Maple Leafs at Avalanche
The Colorado Avalanche won 12 of their first 13 games last season and didn't suffer their loss until Nov. 6. Exactly one year later, the Avalanche are trying to avoid their second four-game losing streak of the young campaign when they host the Toronto Maple Leafs on Thursday night. Colorado surrendered five straight goals in a 5-2 setback to Vancouver on Tuesday, leading to a postgame meeting. "We talked amongst ourselves, and I think we'll keep that at that," captain Gabriel Landeskog said. "We have to be better."

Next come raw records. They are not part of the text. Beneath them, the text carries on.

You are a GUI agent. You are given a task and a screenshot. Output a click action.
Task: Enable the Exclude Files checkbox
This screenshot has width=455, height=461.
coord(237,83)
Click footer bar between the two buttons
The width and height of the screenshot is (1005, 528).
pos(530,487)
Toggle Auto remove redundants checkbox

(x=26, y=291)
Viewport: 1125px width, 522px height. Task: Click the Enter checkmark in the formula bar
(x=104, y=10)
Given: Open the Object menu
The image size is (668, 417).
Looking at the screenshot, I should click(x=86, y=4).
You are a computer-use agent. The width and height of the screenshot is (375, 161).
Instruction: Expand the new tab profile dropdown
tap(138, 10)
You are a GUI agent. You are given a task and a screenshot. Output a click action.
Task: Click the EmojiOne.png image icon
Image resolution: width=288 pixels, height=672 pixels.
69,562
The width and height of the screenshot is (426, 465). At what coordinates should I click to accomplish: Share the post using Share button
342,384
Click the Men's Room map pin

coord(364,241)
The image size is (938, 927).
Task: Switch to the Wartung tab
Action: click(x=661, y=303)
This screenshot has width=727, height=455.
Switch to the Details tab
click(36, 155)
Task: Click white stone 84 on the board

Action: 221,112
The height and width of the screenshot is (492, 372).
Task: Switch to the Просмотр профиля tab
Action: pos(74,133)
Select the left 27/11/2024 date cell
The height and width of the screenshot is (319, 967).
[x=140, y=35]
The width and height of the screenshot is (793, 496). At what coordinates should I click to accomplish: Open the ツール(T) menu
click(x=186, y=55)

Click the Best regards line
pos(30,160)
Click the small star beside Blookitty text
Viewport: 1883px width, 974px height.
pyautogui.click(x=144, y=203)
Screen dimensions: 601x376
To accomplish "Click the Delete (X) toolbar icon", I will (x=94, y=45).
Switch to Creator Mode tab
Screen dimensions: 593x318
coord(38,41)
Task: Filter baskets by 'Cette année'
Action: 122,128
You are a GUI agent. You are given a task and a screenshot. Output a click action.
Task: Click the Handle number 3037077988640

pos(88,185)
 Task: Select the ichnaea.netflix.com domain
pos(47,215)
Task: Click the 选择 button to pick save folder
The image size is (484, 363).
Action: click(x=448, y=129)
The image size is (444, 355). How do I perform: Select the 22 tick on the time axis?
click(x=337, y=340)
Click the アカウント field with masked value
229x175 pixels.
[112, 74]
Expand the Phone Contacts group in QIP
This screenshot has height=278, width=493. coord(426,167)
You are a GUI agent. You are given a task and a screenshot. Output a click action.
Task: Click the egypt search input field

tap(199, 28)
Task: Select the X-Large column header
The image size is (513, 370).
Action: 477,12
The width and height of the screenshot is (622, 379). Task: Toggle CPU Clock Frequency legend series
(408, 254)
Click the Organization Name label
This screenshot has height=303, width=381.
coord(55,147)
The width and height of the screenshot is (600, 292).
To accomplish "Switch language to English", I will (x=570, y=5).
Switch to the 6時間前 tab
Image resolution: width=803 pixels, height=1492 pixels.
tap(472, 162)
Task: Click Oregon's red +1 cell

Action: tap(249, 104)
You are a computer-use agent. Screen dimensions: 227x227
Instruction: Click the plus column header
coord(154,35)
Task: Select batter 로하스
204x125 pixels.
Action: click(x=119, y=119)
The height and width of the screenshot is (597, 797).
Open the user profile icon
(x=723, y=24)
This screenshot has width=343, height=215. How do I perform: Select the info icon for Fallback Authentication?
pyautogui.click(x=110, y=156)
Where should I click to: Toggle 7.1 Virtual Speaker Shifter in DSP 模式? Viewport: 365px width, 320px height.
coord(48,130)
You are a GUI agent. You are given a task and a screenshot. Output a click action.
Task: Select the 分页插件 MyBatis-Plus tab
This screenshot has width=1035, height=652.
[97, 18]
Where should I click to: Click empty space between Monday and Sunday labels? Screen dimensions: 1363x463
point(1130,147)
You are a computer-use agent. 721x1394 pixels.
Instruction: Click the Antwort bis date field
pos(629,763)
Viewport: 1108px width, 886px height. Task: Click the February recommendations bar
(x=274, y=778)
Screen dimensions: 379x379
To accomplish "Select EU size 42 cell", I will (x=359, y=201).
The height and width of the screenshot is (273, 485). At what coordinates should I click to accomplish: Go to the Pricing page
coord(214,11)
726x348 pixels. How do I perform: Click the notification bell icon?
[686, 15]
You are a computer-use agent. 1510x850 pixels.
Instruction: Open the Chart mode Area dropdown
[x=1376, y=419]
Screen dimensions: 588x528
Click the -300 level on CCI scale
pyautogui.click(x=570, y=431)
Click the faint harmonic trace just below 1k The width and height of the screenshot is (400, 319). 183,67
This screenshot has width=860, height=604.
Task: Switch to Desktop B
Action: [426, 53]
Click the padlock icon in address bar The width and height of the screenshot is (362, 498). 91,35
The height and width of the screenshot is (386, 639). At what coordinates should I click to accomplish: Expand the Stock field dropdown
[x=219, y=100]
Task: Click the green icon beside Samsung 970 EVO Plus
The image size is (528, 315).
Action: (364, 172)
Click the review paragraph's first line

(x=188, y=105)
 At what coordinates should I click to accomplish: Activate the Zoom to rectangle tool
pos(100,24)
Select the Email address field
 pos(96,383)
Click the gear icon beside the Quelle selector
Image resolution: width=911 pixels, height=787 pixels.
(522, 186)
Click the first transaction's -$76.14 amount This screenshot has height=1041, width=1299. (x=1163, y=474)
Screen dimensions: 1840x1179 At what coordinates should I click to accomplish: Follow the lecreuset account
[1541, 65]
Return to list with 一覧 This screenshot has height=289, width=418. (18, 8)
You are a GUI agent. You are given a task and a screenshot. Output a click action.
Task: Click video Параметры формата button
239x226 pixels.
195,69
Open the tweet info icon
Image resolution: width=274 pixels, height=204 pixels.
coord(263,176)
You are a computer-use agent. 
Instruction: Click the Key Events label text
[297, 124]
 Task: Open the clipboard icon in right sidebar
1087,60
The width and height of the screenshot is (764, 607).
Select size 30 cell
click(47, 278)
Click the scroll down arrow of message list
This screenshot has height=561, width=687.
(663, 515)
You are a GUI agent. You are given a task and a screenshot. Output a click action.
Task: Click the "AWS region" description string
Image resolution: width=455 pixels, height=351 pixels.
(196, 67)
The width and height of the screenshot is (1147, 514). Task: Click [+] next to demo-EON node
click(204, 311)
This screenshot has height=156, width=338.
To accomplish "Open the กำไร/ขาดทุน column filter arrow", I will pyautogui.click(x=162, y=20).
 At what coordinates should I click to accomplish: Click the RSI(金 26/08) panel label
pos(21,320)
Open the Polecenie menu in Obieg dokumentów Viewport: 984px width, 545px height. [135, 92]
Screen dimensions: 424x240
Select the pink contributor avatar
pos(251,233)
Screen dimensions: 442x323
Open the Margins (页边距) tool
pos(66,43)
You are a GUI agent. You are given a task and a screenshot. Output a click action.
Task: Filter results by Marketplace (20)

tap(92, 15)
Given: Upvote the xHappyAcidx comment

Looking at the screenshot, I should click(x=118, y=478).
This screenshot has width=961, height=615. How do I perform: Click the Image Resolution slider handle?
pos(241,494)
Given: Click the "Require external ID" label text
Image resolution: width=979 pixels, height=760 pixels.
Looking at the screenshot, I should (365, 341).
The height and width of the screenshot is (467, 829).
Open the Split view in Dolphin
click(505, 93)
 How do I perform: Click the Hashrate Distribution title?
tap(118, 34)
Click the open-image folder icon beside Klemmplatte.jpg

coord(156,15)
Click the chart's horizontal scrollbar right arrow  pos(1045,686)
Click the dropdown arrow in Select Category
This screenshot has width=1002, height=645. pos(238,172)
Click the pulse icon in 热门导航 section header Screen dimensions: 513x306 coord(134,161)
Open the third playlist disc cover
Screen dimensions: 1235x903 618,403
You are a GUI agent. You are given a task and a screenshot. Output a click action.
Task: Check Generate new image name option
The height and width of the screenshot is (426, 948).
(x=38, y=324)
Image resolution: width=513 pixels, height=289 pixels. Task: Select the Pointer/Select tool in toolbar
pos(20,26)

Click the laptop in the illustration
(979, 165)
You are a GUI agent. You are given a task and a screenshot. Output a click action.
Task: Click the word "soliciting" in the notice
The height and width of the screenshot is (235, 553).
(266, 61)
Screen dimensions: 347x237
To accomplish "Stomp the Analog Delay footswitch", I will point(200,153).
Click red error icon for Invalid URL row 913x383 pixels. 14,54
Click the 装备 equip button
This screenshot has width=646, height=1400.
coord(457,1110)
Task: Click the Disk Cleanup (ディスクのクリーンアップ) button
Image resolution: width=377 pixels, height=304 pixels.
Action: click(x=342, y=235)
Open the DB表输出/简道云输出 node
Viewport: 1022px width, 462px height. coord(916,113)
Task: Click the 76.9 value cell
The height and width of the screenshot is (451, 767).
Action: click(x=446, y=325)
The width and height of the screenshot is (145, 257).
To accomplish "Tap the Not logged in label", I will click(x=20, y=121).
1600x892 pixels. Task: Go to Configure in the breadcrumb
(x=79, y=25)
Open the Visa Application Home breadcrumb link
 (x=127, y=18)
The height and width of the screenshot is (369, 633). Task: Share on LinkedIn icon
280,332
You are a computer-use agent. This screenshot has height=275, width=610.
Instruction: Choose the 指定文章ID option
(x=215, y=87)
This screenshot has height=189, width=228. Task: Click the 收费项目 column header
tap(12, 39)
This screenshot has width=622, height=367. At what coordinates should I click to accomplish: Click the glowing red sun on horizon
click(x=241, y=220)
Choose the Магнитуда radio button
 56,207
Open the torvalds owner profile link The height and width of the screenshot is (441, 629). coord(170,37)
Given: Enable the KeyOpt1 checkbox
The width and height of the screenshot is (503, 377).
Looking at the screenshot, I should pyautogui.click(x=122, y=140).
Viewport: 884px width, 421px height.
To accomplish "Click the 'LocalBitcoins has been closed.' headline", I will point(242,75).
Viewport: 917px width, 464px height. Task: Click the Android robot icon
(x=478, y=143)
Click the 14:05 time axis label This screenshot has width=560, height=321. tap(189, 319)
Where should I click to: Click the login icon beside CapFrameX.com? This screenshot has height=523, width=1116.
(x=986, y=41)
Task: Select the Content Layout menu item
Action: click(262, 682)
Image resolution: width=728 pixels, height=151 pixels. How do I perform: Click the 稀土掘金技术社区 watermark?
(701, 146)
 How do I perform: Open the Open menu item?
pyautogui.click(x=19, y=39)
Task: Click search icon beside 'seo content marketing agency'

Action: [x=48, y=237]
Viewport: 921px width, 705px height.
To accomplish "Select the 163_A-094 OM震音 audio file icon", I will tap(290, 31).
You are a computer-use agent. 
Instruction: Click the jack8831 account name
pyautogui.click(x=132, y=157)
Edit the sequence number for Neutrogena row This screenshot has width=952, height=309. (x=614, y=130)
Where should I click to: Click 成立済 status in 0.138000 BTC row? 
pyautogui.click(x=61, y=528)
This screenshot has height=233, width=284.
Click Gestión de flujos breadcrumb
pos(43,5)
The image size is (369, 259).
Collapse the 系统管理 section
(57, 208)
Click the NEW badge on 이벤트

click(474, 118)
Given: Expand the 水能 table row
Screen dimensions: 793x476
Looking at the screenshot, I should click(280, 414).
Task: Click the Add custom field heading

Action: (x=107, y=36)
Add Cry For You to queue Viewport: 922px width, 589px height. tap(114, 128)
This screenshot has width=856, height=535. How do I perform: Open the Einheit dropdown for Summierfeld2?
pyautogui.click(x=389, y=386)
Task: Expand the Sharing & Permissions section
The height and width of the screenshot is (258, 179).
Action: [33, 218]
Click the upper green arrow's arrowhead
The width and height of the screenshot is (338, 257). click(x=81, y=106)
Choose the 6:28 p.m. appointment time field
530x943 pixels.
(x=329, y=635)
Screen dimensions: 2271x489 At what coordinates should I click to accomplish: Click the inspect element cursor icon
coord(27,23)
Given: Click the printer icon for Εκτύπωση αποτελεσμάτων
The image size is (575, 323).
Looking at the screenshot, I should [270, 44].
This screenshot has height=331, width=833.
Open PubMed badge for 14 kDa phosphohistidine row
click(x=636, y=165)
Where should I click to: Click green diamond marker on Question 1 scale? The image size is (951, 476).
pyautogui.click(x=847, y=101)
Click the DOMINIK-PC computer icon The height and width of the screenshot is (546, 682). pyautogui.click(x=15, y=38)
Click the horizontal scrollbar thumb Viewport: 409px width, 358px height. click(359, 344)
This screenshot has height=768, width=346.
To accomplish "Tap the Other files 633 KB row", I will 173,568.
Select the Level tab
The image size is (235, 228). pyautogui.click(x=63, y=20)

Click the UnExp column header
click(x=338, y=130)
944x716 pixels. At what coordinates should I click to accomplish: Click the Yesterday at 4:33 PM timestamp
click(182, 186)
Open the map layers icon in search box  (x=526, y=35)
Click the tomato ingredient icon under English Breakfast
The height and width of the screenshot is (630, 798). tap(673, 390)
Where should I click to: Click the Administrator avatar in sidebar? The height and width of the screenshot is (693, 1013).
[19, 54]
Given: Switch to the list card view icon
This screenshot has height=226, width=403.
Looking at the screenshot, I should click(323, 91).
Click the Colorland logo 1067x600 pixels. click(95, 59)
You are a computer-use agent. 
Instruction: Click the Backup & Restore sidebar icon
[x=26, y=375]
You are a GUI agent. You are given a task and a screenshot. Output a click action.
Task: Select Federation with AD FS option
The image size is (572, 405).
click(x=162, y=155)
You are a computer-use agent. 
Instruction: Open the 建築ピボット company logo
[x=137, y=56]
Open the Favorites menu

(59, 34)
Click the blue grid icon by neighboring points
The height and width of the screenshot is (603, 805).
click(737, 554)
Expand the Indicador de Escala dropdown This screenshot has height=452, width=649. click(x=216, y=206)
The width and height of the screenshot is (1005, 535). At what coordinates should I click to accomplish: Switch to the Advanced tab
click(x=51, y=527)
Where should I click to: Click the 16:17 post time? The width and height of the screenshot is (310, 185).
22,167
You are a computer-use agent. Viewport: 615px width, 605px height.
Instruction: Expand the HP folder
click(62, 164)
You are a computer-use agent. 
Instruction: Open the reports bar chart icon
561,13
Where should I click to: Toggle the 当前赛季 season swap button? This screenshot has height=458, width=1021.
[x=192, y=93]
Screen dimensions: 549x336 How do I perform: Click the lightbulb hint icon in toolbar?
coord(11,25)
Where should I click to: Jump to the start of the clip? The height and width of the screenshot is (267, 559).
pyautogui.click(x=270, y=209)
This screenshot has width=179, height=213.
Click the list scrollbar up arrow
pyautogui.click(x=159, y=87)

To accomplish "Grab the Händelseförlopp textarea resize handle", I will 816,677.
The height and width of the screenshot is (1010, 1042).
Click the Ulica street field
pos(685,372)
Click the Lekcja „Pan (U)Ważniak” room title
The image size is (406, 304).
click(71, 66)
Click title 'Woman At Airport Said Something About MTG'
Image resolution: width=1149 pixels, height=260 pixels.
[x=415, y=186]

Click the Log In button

Toronto had a three-game winning streak snapped in a 3-2 loss at Arizona on Tuesday, managing only five shots over the first 1 1/2 periods while falling behind by three goals. "It's a bad start," said captain Dion Phaneuf, who registered his first goal since March 16. "It's unacceptable to start that way. When you have a start like that it puts you behind the eight-ball and we were playing catch-up all night." The Maple Leafs outlasted the Avalanche 3-2 in Toronto on Oct. 14 on Phil Kessel's overtime goal.
TV: 9 p.m. ET, TSN4 (Toronto), Altitude (Colorado)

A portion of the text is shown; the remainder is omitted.